Las metas del tratamiento para la diabetes autoinmune (cuando el sistema inmunitario daña el páncreas) incluyen:
- Mantener el azúcar en la sangre y la fructosamina (un análisis que muestra el promedio de azúcar de las últimas 2–3 semanas) cerca de lo normal.
- Mantener las grasas en la sangre (colesterol y triglicéridos) en rangos saludables.
- Prevenir o retrasar las complicaciones de la diabetes.
- Lograr buena calidad de vida con buen control de la diabetes.
- Reducir los factores de riesgo del corazón y los vasos sanguíneos relacionados con la diabetes.
Para lograr estas metas, hay varias opciones de tratamiento:
- Tipos de medicamentos:
- Insulina: administrar insulina para regular el azúcar en la sangre.
- Agonistas del receptor del péptido similar al glucagón tipo 1 (GLP-1): ayudan a bajar la hemoglobina glucosilada (HbA1c), favorecen la pérdida de peso y mejoran la salud del corazón.
- Terapias:
- Trasplante de células de los islotes del páncreas: posible alternativa a las inyecciones de insulina.
- Inmunoterapia: busca ajustar la respuesta del sistema inmunitario para prevenir o frenar la destrucción de las células beta del páncreas.
- Procedimientos del tratamiento:
- Control regular del azúcar en la sangre y ajuste de las dosis de los medicamentos según los resultados.
- Monitoreo continuo de glucosa (MCG): uso de un dispositivo que mide el azúcar en la sangre todo el día.
- Cambios en el estilo de vida:
- Alimentación saludable: comer comidas balanceadas con control de carbohidratos (harinas y azúcares).
- Actividad física regular: hacer ejercicio para que el cuerpo use mejor la insulina y para mejorar la salud en general.
- Control del peso: mantener un peso saludable o bajar de peso si hace falta.
Es importante hablar de estas opciones con un profesional de la salud, porque cada persona tiene necesidades distintas.
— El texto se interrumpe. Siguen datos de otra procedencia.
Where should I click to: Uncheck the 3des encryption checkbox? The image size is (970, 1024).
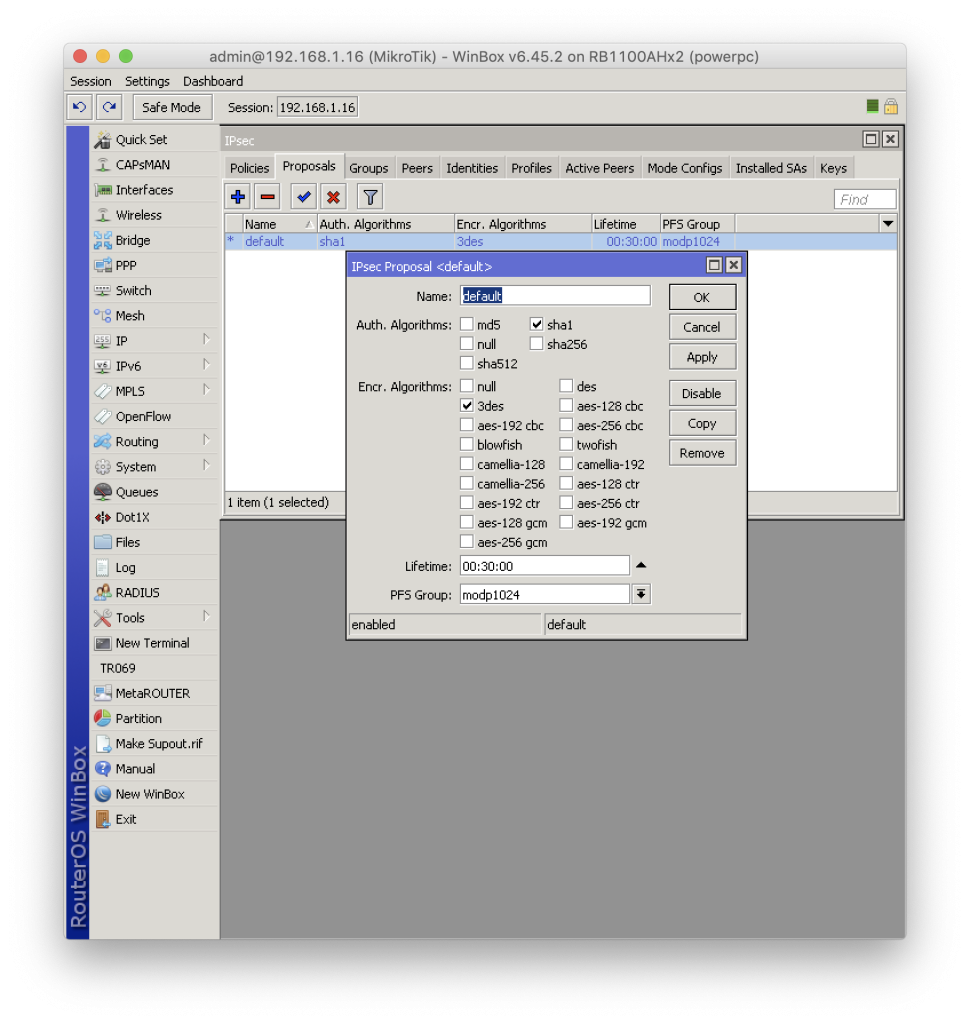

Las dosis de los medicamentos pueden cambiar por muchos factores, por eso es esencial consultar a un profesional de la salud para recibir indicaciones personalizadas. Pueden presentarse otros efectos secundarios; lea la información que viene con el medicamento o consulte a un profesional de la salud para saber más sobre los efectos secundarios.